Anyway, photos for you guys. Just a simple trio, with some Photoshopping for spice. If needed, I'll edit the post later with my explanations of the photos themselves, but right now I just want to make sure it works.
(ETA 11/14: Now with my explanations, because I'll be at Umass Dartmouth today and can't present in person. I've left a hard copy on your desk, Mrs. Richardson.)
"It occurred to me that anyway one more Sunday was over, that Maman was buried now, that I was going back to work tomorrow, and that, really, nothing had changed."
This photo represents Meursault standing at his mother's grave (say hi to Mrs. Richardson's legs!), and reflecting that nothing has really been made any different in his life overall by his mother's death. The photo was greyscaled to represent the world through Meursault's eyes at this point - largely uninteresting and bland. It can also represent a flashback of sorts.
"The trigger gave; I felt the smooth underside of the butt; and there, in that noise, sharp and deafening at the same time, is where it all started... I knew that I had shattered the harmony of the day, the exceptional silence of a beach where I'd been happy. Then I fired four more times at the motionless body where the bullets lodged without leaving a trace. And it was like knocking four quick times on the door of unhappiness."

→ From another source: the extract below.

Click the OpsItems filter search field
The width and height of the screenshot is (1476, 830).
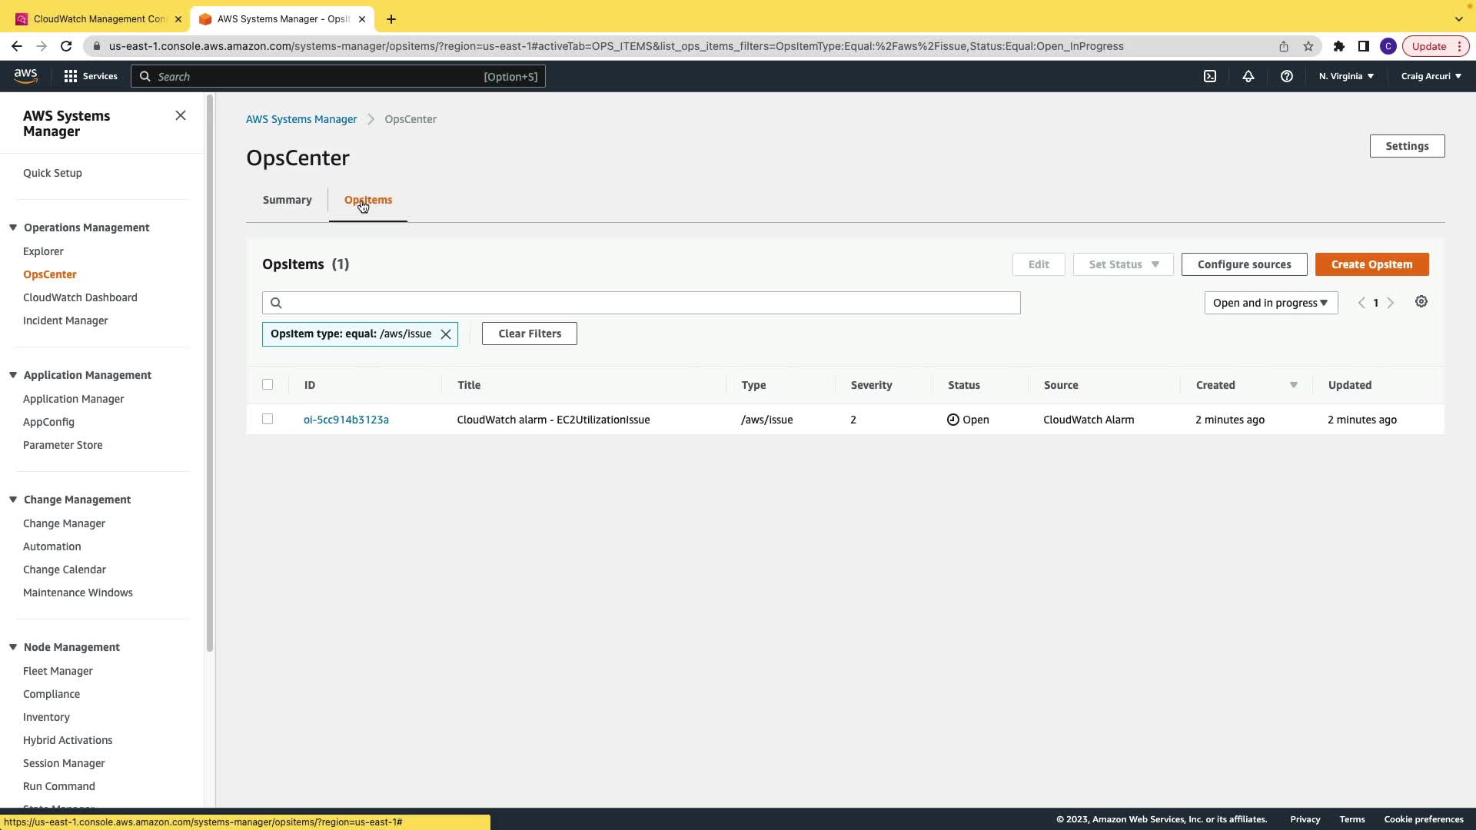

This photo represents the death of the Arab on the beach. The sepia tone is a step up from greyscale, but isn't color just yet (the yellow tone also helps represent the sun). What is in color is the Arab's blood, dripping down his (really my) arm. The streak of blood represents the first crack in Meursault's content little world.
"Then, in the dark hour before dawn, sirens blasted. They were announcing departures for a world that now and forever meant nothing to me."
"For everything to be consummated, for me to feel less alone, I had only to wish that there be a large crowd of spectators the day of my execution and that they greet me with cries of hate."
(Camus 122; 123)
This photo represents Meursault's cell, in which he has the most profound thoughts of the book (Although, to be fair, the majority of his prior thoughts are extremely simple by contrast). He is actually acknowledging that he is condemned to death, yet at the same time he insists that it doesn't matter to him. Nevertheless, this photo is in full color, because he is the most alive while awaiting his death.